Stored records:
BEGIN

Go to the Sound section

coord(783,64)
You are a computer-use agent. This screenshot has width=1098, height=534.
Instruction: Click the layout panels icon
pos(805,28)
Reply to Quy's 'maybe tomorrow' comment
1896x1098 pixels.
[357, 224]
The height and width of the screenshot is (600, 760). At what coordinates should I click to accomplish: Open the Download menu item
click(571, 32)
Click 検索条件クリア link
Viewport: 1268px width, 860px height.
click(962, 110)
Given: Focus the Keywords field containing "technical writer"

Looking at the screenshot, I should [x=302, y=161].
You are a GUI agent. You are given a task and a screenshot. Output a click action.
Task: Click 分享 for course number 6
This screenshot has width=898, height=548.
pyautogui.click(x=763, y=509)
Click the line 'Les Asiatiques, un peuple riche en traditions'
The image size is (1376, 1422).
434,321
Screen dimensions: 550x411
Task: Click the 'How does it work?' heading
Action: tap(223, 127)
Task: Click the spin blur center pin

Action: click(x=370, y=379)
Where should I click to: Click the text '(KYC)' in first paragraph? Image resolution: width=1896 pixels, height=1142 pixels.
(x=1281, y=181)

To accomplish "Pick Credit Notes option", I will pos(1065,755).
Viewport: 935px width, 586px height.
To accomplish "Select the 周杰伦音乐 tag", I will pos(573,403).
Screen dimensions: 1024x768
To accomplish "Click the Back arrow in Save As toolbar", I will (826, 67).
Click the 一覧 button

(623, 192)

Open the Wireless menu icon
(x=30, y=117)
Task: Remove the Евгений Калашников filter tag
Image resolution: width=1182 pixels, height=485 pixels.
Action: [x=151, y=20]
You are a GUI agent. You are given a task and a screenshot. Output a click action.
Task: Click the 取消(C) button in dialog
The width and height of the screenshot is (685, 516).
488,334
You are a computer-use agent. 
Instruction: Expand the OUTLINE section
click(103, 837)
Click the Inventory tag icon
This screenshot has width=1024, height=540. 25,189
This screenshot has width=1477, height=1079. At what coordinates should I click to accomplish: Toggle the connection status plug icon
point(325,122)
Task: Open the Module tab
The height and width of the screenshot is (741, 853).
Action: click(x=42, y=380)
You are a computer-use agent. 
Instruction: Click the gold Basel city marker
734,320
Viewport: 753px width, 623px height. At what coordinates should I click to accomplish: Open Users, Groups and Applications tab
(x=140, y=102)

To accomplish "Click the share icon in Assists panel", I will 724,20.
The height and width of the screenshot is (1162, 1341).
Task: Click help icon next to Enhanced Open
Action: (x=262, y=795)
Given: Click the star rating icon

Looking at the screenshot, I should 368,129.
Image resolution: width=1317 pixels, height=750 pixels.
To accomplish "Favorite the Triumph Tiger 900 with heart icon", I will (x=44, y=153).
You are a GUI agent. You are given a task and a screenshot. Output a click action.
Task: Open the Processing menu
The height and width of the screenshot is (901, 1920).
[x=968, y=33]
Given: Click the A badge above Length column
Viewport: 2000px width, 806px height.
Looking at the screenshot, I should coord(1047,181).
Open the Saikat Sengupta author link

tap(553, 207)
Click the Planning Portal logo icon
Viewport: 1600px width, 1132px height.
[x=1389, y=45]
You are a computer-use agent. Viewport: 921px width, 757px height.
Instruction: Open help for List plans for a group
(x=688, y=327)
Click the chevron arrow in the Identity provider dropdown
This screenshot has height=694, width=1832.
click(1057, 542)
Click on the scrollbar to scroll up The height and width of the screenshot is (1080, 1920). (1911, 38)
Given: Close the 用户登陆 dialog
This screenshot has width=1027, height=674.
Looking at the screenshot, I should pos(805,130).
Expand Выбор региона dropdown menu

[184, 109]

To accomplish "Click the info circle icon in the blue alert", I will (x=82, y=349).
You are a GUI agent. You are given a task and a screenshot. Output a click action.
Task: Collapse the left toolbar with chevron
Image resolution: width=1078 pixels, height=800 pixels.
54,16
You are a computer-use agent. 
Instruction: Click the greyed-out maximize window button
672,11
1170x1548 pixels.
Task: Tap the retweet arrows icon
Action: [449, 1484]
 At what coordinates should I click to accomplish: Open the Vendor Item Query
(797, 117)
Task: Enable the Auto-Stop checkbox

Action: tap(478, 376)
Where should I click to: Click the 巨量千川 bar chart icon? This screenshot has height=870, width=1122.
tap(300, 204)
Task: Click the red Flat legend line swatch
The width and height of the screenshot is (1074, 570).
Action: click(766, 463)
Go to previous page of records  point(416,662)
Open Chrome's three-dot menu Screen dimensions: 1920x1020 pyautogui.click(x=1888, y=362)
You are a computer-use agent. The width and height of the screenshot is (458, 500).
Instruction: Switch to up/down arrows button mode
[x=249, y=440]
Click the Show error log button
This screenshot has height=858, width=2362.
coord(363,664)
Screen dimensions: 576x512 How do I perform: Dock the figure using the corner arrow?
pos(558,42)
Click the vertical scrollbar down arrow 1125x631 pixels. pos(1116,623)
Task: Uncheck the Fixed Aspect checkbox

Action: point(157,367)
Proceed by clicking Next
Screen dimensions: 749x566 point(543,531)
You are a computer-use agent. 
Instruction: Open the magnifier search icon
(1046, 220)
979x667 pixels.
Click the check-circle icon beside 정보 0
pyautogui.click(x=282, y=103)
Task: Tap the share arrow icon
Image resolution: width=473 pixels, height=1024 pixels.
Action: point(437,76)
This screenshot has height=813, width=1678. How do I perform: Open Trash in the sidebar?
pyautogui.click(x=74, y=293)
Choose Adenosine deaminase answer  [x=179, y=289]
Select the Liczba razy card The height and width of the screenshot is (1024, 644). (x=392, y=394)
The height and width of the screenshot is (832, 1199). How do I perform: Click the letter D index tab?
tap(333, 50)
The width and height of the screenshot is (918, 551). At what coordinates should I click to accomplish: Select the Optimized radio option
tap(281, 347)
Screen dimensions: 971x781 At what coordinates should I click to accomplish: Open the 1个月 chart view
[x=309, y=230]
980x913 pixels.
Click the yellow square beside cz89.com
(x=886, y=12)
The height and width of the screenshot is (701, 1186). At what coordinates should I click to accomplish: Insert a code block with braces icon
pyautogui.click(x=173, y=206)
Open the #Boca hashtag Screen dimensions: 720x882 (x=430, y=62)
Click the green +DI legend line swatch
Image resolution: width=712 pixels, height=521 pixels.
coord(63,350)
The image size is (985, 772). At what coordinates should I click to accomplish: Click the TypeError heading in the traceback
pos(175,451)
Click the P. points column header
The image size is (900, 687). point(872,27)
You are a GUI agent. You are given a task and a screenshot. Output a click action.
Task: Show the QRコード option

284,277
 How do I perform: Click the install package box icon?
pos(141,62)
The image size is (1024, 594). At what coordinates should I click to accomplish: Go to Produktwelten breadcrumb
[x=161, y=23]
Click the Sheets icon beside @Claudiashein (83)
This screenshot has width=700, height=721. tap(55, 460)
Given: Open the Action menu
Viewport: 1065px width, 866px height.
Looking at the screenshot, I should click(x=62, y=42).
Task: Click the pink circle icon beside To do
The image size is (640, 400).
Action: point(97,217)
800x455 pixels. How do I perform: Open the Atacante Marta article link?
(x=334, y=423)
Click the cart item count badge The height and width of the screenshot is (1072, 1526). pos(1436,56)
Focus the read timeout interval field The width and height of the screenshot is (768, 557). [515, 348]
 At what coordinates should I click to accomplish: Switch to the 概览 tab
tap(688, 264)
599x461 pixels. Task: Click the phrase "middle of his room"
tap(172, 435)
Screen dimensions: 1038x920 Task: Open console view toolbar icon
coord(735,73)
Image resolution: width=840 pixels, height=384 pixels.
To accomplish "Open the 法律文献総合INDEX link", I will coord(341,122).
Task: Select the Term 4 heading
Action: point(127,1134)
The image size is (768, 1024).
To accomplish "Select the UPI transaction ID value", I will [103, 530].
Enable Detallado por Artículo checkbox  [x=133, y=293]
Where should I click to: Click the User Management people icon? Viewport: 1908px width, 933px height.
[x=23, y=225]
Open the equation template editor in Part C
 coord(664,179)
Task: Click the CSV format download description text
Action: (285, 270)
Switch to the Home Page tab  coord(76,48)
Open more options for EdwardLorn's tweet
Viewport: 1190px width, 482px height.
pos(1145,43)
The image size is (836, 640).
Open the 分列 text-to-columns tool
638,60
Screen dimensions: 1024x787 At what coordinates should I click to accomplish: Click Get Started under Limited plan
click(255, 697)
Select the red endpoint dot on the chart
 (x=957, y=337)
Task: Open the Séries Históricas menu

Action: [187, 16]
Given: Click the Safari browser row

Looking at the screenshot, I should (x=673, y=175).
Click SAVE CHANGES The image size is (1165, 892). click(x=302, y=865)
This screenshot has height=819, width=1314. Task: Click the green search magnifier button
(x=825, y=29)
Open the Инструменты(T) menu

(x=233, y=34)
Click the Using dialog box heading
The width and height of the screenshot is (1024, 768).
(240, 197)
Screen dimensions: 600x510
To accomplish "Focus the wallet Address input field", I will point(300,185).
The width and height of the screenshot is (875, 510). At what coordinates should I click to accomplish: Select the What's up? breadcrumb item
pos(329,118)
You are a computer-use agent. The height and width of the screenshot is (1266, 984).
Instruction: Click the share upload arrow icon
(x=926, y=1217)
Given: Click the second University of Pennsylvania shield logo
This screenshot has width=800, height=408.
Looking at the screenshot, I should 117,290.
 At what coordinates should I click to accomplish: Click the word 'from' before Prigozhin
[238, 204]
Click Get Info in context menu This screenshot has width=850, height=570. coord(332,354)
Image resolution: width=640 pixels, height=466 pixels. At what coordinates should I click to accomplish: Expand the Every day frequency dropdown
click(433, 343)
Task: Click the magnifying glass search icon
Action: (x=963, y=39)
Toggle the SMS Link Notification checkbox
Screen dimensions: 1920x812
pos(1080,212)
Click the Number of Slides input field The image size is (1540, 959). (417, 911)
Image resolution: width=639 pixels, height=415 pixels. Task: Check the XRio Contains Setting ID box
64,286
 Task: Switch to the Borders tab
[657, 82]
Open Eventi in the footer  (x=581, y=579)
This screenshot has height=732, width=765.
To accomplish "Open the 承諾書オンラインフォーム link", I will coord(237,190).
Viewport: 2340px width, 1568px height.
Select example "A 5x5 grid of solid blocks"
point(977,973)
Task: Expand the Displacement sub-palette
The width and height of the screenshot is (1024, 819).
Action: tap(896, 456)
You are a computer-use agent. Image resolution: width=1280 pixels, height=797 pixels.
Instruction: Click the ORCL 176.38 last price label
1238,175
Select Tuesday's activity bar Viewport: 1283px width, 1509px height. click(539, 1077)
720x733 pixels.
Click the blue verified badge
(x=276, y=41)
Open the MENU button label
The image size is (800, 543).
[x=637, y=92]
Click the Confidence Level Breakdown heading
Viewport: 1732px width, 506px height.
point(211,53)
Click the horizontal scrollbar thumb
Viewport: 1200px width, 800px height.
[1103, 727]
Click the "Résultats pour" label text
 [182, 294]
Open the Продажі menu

END

### EXERCISE OBJECTIVE
For this exercise, please copy exactly the lines from the one holding "The width and height of the screenshot is (1024, 819)." through the end of the records, the first and last included.

### REPLY TO THE EXERCISE
The width and height of the screenshot is (1024, 819).
Action: tap(896, 456)
You are a computer-use agent. Image resolution: width=1280 pixels, height=797 pixels.
Instruction: Click the ORCL 176.38 last price label
1238,175
Select Tuesday's activity bar Viewport: 1283px width, 1509px height. click(539, 1077)
720x733 pixels.
Click the blue verified badge
(x=276, y=41)
Open the MENU button label
The image size is (800, 543).
[x=637, y=92]
Click the Confidence Level Breakdown heading
Viewport: 1732px width, 506px height.
point(211,53)
Click the horizontal scrollbar thumb
Viewport: 1200px width, 800px height.
[1103, 727]
Click the "Résultats pour" label text
 [182, 294]
Open the Продажі menu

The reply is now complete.